Texte fourni =>
=======

Il y a de beaux côtés aux réseaux sociaux, hormis leur côté un peu trop addictif limite abrutissants parfois, ils restent de formidables sources d’inspirations. J’ai découvert Lucie sur Instagram suite à de réguliers échanges sur mon compte (que je vous invite à suivre bien sûr si ce n’est pas encore le cas 🙂 ). C’est elle qui m’a parlé la première de freeganisme, mouvement qu’elle pratique depuis quelques temps maintenant. J’ai eu très envie qu’elle nous partage son expérience sur cette pratique trop peu connue et qui selon nous mérite un vrai coup de projecteur. C’est avec générosité à l’occasion d’une interview à laquelle Lucie a gentiment accepté de se prêter que vous découvrirez tout sur le freeganisme, occasion de faire le point sur le gaspillage alimentaire dans notre société actuelle.

freeganisme contre le gachis alimentaire

Réduire le gaspillage alimentaire, un enjeu écologique majeur

Tout d’abord qu’appelle t’on gaspillage alimentaire ? Le Pacte national de lutte contre le gaspillage alimentaire le définit comme suit :

 « Toute nourriture destinée à la consommation humaine qui, à un endroit de la chaîne alimentaire est perdue, jetée, dégradée, constitue le gaspillage alimentaire »

=======

(Enregistrements de données)

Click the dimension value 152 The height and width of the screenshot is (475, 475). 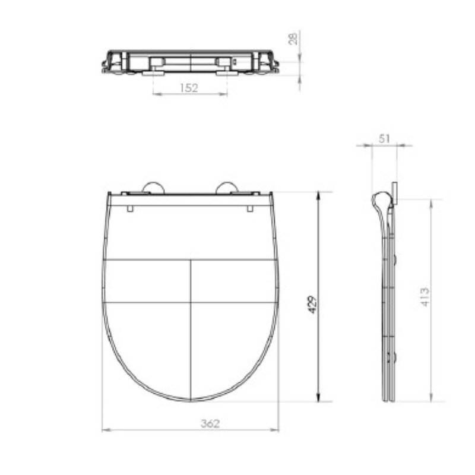tap(189, 88)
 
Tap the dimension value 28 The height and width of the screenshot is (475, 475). tap(293, 39)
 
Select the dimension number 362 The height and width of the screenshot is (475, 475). tap(210, 423)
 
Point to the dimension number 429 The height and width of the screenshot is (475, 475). tap(313, 305)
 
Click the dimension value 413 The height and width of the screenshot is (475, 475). tap(425, 297)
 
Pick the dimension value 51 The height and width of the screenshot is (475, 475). tap(384, 139)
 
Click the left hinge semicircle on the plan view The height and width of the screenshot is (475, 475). tap(154, 188)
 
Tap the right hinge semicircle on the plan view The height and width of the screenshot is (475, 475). tap(227, 188)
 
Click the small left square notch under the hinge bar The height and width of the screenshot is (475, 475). tap(130, 208)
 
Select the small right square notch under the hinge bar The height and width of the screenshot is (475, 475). tap(250, 208)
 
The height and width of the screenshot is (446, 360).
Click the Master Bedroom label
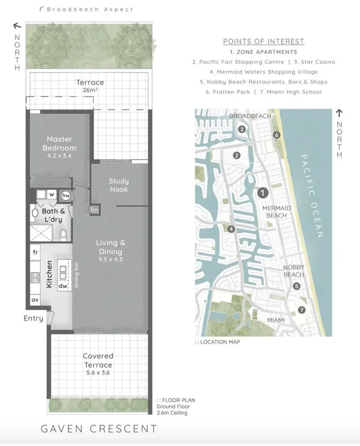click(60, 143)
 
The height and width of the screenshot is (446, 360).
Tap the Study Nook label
click(119, 185)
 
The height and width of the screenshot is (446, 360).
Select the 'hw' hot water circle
click(66, 196)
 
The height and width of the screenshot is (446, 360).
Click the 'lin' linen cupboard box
click(94, 210)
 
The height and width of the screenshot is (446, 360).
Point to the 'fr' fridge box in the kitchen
click(35, 252)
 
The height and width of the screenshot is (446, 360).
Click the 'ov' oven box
click(35, 300)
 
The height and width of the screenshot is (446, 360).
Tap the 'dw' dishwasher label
click(63, 286)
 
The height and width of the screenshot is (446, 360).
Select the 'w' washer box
click(52, 195)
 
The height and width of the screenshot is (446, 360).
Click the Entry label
click(33, 318)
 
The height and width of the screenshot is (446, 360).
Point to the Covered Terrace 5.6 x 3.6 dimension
click(98, 373)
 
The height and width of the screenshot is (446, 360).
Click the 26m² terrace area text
click(90, 90)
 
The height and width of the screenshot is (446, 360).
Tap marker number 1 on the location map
click(262, 193)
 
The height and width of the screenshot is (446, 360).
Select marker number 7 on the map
click(301, 310)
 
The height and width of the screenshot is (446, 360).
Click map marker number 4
click(231, 229)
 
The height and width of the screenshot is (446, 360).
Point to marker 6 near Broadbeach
click(276, 135)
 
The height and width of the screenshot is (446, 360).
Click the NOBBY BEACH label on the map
click(294, 271)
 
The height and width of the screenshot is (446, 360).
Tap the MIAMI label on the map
click(276, 320)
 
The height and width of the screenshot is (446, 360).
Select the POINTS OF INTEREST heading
click(264, 41)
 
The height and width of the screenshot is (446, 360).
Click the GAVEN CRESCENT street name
click(99, 429)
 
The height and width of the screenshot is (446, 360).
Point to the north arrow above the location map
click(339, 113)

=======

Consigne écrite =>
Écrivez la suite du texte sur le freeganisme en reprenant juste après la définition du gaspillage alimentaire tirée du Pacte national. Les enregistrements sont un document à part, sans rapport avec le texte sur le freeganisme.

Corrigé =>
Ce gaspillage est un véritable drame éthique et social. Selon d’Ademe, 10% de la population n’aurait pas de quoi se nourrir à sa faim ! La crise environnementale ne cessant de croître, la nourriture pourrait venir à manquer d’ici quelques années au niveau mondial si on n’apprend pas à consommer autrement, plus éthique, à jeter moins, à consommer plus végétal et moins animal, bref si on continue à consommer n’importe comment comme c’est encore le cas à ce jour (même si des efforts semblent émerger ici et là).

Écologiquement le gachi alimentaire est également une hérésie car on a produit et utilisé des ressources naturelles, qui ont ensuite été transformées, emballées, transportées pour finalement finir à la poubelle. Cela a également généré des gaz à effet de serre de façon colossale sans compter toute l’eau qui a été gaspillée à son tour.

Selon l’Ademe toujours, rien qu’en France, le gaspillage de nourriture consommable représenterait près de 10 millions de tonnes, soit l’équivalent de 150 kg/hab./an. Dans les ordures ménagères et assimilées, on trouve l’équivalent de 20 kg/hab./an de déchets alimentaires, dont 7 kg de produits alimentaires encore emballés !!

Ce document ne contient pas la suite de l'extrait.